Your instructions: Once you find the line with "The height and width of the screenshot is (492, 883)." in the data that follows, repeat it and every line after it exactly, through the line with "Given: Click the dashboard icon next to 首页".

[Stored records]
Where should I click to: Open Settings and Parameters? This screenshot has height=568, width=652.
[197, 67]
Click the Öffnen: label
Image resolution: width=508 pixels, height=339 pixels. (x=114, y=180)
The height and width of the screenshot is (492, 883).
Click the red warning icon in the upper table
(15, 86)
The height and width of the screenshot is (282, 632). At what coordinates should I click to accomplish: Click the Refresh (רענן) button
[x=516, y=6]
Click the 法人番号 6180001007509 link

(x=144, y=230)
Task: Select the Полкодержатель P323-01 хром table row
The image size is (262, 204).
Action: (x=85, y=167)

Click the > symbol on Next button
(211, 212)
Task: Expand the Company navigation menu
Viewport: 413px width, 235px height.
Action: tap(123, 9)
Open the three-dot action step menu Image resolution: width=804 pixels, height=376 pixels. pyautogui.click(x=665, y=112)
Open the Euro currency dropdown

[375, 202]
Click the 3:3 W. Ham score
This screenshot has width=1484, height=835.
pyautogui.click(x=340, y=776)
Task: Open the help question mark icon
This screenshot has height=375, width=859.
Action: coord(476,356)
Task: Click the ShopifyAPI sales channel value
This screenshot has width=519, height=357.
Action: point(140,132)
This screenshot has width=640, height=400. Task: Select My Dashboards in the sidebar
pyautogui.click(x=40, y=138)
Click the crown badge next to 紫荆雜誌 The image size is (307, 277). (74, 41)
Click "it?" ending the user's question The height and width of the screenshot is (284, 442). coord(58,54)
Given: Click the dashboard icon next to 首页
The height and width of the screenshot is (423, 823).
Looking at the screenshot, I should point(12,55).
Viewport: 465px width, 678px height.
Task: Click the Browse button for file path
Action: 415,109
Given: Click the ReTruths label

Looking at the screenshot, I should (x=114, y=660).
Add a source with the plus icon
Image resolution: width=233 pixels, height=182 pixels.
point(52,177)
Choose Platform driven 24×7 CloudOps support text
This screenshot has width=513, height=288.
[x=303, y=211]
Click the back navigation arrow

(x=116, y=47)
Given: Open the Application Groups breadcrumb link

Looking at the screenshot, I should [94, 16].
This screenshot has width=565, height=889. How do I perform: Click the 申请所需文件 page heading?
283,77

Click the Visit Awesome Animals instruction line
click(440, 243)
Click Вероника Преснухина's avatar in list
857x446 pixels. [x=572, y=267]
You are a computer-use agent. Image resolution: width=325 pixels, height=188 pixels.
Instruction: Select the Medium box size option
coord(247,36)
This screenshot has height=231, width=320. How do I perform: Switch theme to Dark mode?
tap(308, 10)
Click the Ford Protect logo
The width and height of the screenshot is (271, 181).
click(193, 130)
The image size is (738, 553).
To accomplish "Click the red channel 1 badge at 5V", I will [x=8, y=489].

Solution for this task:
The height and width of the screenshot is (492, 883).
Click the red warning icon in the upper table
(15, 86)
The height and width of the screenshot is (282, 632). At what coordinates should I click to accomplish: Click the Refresh (רענן) button
[x=516, y=6]
Click the 法人番号 6180001007509 link

(x=144, y=230)
Task: Select the Полкодержатель P323-01 хром table row
The image size is (262, 204).
Action: (x=85, y=167)

Click the > symbol on Next button
(211, 212)
Task: Expand the Company navigation menu
Viewport: 413px width, 235px height.
Action: tap(123, 9)
Open the three-dot action step menu Image resolution: width=804 pixels, height=376 pixels. pyautogui.click(x=665, y=112)
Open the Euro currency dropdown

[375, 202]
Click the 3:3 W. Ham score
This screenshot has width=1484, height=835.
pyautogui.click(x=340, y=776)
Task: Open the help question mark icon
This screenshot has height=375, width=859.
Action: coord(476,356)
Task: Click the ShopifyAPI sales channel value
This screenshot has width=519, height=357.
Action: point(140,132)
This screenshot has width=640, height=400. Task: Select My Dashboards in the sidebar
pyautogui.click(x=40, y=138)
Click the crown badge next to 紫荆雜誌 The image size is (307, 277). (74, 41)
Click "it?" ending the user's question The height and width of the screenshot is (284, 442). coord(58,54)
Given: Click the dashboard icon next to 首页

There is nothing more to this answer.